I was born on a farm, and my first year I drank goat’s milk. I don’t remember this, and now, I can’t stand anything with goat’s milk in it. The smell of even the most expensive goat cheese gags me. But one of my clearest memories was going to my uncle’s cattle farm in Nebraska and being able to go to the fridge and pull out the big glass pitcher of fresh, right out of the cow, milk. Nothing tasted better than that creamy, sweet milk!
Through my childhood and teen years, we drank store-bought whole milk, we ate the thick, full-fat sour cream, and we never worried about low-fat cottage cheese. When I married, my hubby drank 2%, and that was a bit of a change. In fact, I started not drinking much milk at all, other than to put it in my coffee. Once in a while I’d get a craving and have a whole glass, or of course, if I ate cake or cookies, I’d have a glass. Once I was diagnosed with diabetes and high cholesterol, my doc told me to go to skim milk. Well, hubby made the switch no problem. I quit drinking milk all together and had to search and search to find the best tasting fat-free sour cream. (It’s Tillamook, by the way).
I only put milk in my coffee, hardly ever drink it at all, and then when I went low-carb, I cut myself off milk all together, and switched to almond milk, which is good in cooking and to mix with protein drinks, but it doesn’t really taste like MILK. I even got tired of all my coffee tasting the same…like it has a hint of almonds in it.
I read about Hood milk on another blog, and thought I should try it.

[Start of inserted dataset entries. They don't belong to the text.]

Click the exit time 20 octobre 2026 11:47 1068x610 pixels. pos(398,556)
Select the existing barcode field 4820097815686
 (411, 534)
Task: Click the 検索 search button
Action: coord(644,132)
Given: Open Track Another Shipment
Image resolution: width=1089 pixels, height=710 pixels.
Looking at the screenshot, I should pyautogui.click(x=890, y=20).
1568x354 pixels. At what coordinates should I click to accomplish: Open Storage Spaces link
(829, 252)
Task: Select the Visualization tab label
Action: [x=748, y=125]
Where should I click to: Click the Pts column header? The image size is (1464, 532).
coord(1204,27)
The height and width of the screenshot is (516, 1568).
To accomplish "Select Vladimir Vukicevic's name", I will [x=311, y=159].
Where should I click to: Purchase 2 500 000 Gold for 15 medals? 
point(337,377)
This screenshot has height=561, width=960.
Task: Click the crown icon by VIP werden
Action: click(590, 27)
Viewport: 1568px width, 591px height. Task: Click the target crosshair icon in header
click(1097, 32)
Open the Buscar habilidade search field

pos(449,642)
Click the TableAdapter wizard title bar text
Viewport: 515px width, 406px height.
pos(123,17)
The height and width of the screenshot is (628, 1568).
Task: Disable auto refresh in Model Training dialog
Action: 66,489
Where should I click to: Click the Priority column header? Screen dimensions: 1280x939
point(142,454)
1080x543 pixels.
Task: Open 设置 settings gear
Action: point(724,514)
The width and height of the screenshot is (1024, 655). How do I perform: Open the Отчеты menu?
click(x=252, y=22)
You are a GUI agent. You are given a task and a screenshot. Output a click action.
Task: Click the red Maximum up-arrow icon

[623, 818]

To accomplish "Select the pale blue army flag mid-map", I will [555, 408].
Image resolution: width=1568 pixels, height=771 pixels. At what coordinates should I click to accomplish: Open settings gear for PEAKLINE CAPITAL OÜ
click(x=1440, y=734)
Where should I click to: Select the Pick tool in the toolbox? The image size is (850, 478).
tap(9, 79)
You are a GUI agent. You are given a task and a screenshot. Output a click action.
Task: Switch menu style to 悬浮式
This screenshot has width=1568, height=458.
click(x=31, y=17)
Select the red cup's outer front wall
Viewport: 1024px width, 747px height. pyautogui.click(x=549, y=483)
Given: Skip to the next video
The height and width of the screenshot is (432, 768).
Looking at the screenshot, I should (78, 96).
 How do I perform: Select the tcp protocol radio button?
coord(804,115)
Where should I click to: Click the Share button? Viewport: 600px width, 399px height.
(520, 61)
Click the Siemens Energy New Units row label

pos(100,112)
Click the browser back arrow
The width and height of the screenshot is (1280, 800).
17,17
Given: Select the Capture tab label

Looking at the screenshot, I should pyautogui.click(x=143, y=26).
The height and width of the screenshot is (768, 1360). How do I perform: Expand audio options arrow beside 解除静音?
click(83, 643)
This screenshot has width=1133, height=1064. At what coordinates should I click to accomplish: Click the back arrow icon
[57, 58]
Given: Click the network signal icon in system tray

It’s not very popular in my area, and it took quite a search to find it, and frankly, the customer service wasn’t very helpful (they didn’t answer any questions) when I contacted them via email from their website. But I did find it in my local Fred Meyers (Kroger) and they only carry one kind of milk from the brand, but boy oh boy is it ever good!
I have no idea how they do it, and frankly I don’t want to know because I love this stuff. It reminds me of the creamy full-fat milk I grew up on.
You can check out their line of low-carb milk products at: http://www.hood.com/
I’ve had a few questions pop up about how good are these noodles and how do you cook them.
This is a photo of the package of my favorite brand. I do not care for the Miracle Noodle brand, though the texture is slightly more noodle-like than the Asian brand I buy at the Asian market.
When you open the package, there is a very slight fishy odor. They are sold in the refrigerated section of the store, and they are packed in water. They last a very very long time in the refrigerator unopened.
Miracle Noodle brand actually does not need to be refrigerated, but I find they have a stronger fishy odor and that the taste does not rinse out.
I open a package and unknot them. They are bundled to be dumped into soup, in a fancy little knot, but I like to eat them like spaghetti noodles, not in a clump. I put them in a colander with a very fine mesh (the noodles are very thing) and rinse very well with warm water. I put on a small pot of water to boil, and once it’s boiling, I dump in the noodles, and bring the water back to a boil, then take them off and rinse them in the colander once again. Done. Ready to use.
Now, what you have is something with zero flavor, but these take on the flavor of anything you cook them in. If I’m going to eat them as plain noodles with a little I Can’t Believe It’s Not Butter Spray and some parm, instead of putting them in plain boiling water, I will do the quick boil in beef or chicken broth. Adds a nice little flavor. I have also, after cooking them in beef broth, drain them and then drop them on a warm (not hot) non-stick skillet until they are dry and serve them with a little soy sauce and sesame seeds for an Asian flair.
I use these in pasta sauce as well. I still boil them quickly, but then put them in a pot of sauce at a low simmer for about 1/2 hour. It tastes the BEST if it sits overnight, but a 1/2 hour is pretty good too.
This brand I use… the Ingredients are: Konjac Flour, Water, Calcium Hydroxide.
Calories for the entire bag (I eat about 1/2 a bag at a sitting) 15 cal; 7.5 carbs; 7.5 fiber (zero net carbs!)
I use a lot of Miracle Noodles and other Konjac noodles I get from the Asian market.
I found out today DO NOT FREEZE them.
I made a huge pot of chicken soup with the noodles a couple of weeks ago and froze half of it.
Today I thawed it and added some veggies. As I’m eating it, I’m trying to figure out what this hard stringy stuff is. It’s… I don’t even know how to explain it. Almost like jerky but very thin pieces. Shoelace leather?
I realized it was the konjac noodles. Not pleasant! Glad there were only a few in there.